Need for robust clinical validation

Comprehensive validation through large-scale, prospective clinical studies is a crucial, yet often neglected, aspect of the clinical application of exosomes. As Zhang et al[5] correctly point out, many current studies suffer from insufficient sample sizes, limited data, and short validation periods, prohibiting defined conclusions regarding the clinical utility of exosomal biomarkers. Furthermore, the predominant focus on specificity and sensitivity often overshadows other vital aspects required for comprehensive clinical testing, such as consistency, reproducibility, accuracy, established reference ranges, and minimum detection limits. For viral RNA-loaded exosomes, well-designed clinical trials are essential to demonstrate their incremental value over existing diagnostic tools and to define their precise role in various clinical settings[35].

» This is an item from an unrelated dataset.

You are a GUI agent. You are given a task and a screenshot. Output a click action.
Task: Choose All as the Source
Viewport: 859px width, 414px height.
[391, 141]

Technological innovations and future prospects

Continued innovation in microfluidics and other advanced separation techniques is necessary to achieve high-purity, high-yield exosome isolation from diverse biological fluids, even with low viral loads[36]. Concurrently, the development of ultra-sensitive detection platforms, such as advanced nucleic acid amplification methods or next-generation sequencing, tailored for low-abundance viral RNA within exosomes, is critical[37].

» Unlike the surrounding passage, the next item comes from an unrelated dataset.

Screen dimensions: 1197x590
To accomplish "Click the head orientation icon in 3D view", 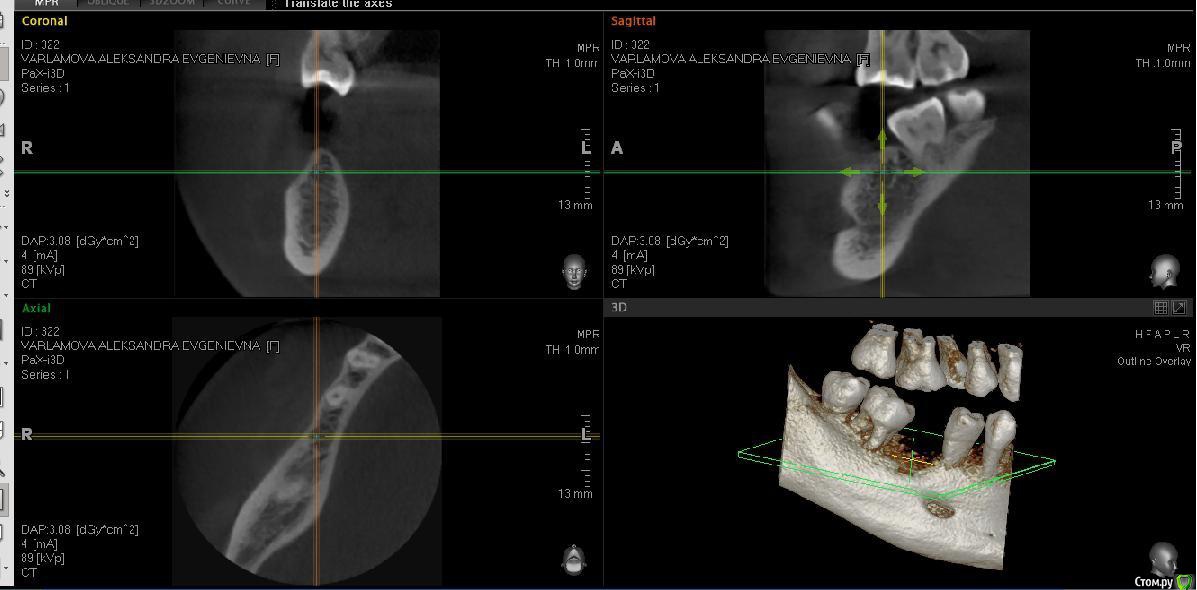I will [x=1163, y=558].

A deeper understanding of the exosomal cargo profiles in various virus-associated GI cancers would facilitate the discovery of novel and highly specific viral RNA biomarkers that can differentiate between benign and malignant conditions, and even predict disease progression or therapeutic response. Moreover, large-scale, multi-center clinical trials are needed to validate the diagnostic and prognostic utility of exosomal viral RNA signatures. Combining exosomal viral RNA analysis with other omics data (exosomal proteins, host miRNAs, circulating free DNA) could provide a more holistic and accurate diagnostic picture, enhancing sensitivity and specificity. Furthermore, the real-world implementation of exosomal viral RNA biomarkers will necessitate addressing practical considerations such as the cost-effectiveness of exosomal profiling technologies and ensuring accessibility in low- and middle-income countries. Overcoming these barriers will be essential for equitable global adoption of these diagnostic tools.

CONCLUSION

The persistent challenge of late diagnosis in GI cancers significantly contributes to their high mortality rates. While the review by Zhang et al[5] provides a valuable overview of the transformative potential of exosomes as emerging tumor markers due to their stability, non-invasive accessibility, and diverse bioactive cargo, the specific contribution of virus-derived signatures within these vesicles represents an underexplored yet highly promising frontier. The integration of exosomal viral RNA signatures into liquid biopsy platforms holds strong promise, potentially serving as first-tier screening tools in high-risk populations or as complementary diagnostics to improve the sensitivity and specificity of existing methods. The ability of oncogenic viruses to package their genetic material into exosomes offers a unique and highly specific avenue for early cancer detection. These viral RNA-loaded exosomes serve as a missing link, providing stable, specific, and non-invasive biomarkers that can reflect early oncogenic processes and immune responses in virus-associated GI cancers. By optimizing these unique viral signatures, we can potentially achieve earlier and more precise diagnoses, distinguish between malignant and benign conditions, and gain better understanding of tumor progression and therapeutic targets. Despite the technical challenges in exosome isolation, standardization, and the need for extensive clinical validation, the integration of exosomal viral RNA signatures into liquid biopsy platforms holds strong promise. Converting these obstacles into tangible clinical applications will be crucial for revolutionizing the early detection and management of virus-associated GI cancers, ultimately leading to improved patient outcomes in the near future.